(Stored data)
**********

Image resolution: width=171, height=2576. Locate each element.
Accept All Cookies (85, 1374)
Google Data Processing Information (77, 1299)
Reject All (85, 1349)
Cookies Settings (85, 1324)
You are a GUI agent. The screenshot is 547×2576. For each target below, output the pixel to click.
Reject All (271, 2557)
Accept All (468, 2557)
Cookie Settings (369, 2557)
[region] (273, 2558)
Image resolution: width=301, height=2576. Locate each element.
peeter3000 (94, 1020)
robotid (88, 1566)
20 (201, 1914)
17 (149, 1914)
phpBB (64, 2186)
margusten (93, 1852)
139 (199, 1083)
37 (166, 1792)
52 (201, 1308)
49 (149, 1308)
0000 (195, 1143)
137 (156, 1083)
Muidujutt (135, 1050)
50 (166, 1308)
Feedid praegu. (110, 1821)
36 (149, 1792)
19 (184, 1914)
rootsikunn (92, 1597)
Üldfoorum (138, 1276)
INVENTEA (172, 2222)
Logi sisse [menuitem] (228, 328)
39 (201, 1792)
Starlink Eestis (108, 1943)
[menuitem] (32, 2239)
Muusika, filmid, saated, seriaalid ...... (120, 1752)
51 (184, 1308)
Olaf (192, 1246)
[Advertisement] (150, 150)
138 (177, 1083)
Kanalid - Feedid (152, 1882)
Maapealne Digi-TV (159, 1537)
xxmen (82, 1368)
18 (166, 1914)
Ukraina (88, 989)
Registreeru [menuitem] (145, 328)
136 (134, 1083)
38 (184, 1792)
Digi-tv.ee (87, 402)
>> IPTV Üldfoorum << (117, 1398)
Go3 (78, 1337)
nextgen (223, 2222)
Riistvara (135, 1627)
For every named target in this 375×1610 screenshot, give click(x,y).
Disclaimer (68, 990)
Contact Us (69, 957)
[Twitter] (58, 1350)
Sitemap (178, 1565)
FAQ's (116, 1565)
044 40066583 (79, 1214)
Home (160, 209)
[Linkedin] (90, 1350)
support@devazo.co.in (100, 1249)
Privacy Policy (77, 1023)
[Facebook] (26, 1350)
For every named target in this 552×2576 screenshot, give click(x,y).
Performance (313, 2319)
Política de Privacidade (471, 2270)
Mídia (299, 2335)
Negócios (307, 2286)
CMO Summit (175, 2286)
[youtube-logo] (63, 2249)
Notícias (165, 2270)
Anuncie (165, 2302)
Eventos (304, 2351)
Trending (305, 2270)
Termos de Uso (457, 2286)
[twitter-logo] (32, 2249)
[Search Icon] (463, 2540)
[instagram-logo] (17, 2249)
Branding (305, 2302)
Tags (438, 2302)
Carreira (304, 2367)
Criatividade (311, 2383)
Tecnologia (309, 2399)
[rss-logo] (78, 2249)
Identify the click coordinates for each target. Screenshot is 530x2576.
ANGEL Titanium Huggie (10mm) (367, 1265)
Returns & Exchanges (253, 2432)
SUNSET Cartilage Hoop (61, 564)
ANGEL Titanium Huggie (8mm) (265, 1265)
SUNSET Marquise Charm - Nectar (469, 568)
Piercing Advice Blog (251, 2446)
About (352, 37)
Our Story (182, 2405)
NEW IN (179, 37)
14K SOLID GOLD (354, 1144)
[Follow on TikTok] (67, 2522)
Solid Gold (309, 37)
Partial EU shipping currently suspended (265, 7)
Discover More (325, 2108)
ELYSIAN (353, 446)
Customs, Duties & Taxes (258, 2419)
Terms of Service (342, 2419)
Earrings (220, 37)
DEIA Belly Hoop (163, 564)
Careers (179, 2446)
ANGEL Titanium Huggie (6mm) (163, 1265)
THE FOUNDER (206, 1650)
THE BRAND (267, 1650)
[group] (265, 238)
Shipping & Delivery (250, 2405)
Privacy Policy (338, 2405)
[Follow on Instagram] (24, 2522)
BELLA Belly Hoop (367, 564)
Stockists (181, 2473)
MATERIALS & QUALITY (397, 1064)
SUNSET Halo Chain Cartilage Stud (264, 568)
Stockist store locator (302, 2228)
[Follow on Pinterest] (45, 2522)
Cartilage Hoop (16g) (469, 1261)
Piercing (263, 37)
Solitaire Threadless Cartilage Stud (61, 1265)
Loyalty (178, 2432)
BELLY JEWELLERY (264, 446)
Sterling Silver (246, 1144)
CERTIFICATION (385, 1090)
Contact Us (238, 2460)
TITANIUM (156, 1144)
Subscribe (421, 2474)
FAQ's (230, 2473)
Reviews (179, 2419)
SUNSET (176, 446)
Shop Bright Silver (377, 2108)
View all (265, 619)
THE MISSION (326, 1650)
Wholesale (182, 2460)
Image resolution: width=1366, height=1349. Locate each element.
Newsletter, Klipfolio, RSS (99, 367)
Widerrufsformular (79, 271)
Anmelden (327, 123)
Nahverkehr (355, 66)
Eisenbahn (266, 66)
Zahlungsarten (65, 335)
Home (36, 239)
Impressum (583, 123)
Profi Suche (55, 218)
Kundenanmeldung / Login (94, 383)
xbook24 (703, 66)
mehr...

**********

**REQUIRED ACTION:** For the word "Image", tally the lines above that hold it and answer with the number alone.

**RESPONSE TO THE TASK:** 3